[Selected passage Boundary: Start]

Generation of tumors in wing imaginal discs of Drosophila melanogaster third instar larvae to study temporal and spatial patterns of expression of major heat shock proteins

Cancer cells experience a variety of stresses like hypoxia, lack of nutrients, DNA damage and immune responses, which trigger several processes to drive genomic instability and mutation, alterations in gene expression programs, and reprogramming of the metabolic pathways to escape growth inhibition signaling, and acquire resistance to the immune surveillance. Different heat shock proteins are expressed at elevated levels in cancer cells. However, their specific roles in initiation, establishment and progression of cancers are still not clear. Here using the loss of function allele of the apico-basal polarity gene, lgl, we have established models for induction of tumorous somatic clones of different genetic constitutions at defined developmental times for examination of temporal and spatial patterns of expression of the major heat shock protein families, namely Hsp83, Hsp70, Hsp60 and Hsp27. The Hsp83, Hsp60 and Hsp27 begin to express in all cells of the tumor at high levels since early stages (48hr after tumor induction) and continue their high expression at later stages when the tumorous clones accumulate F-actin and get transformed. Levels of the heat shock cognate Hsc70 proteins also follow the same pattern as the other Hsps. However, the major stress-inducible Hsp70 is not expressed at early stages of tumor growth, but expresses at a later stage only in a few cells in a given lgl loss of function clone, which also shows high F-actin aggregates. Thus, the major Hsps, except the Hsp70, seems to be involved in early as well as late stages of epithelial tumors induced by loss of the Lgl cell polarity protein, while the Hsp70 expression in a few cells coincides with their getting transformed. This model will be useful for further genetic studies to dissect specific roles of different Hsps in tumor development and their therapeutic manipulation.

[Selected passage Boundary: End]

_Directions for this task_
In the abstract above on heat shock proteins in fly wing tumors, when and where is Hsp70 expressed?

[Data for review Boundary: Start]

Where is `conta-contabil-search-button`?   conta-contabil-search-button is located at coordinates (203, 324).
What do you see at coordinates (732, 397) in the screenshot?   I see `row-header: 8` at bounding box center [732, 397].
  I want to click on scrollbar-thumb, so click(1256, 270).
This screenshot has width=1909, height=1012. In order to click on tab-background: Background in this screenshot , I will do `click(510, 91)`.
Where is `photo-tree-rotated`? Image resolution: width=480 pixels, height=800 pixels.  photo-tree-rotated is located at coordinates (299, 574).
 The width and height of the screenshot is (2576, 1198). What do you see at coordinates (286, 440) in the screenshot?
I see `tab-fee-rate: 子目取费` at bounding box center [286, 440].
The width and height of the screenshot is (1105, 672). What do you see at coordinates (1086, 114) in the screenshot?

[Data for review Boundary: End]

_Your response_
Hsp70 is not expressed at early stages of tumor growth. It appears only at a later stage, in a few cells of a given lgl loss of function clone that also shows high F-actin aggregates.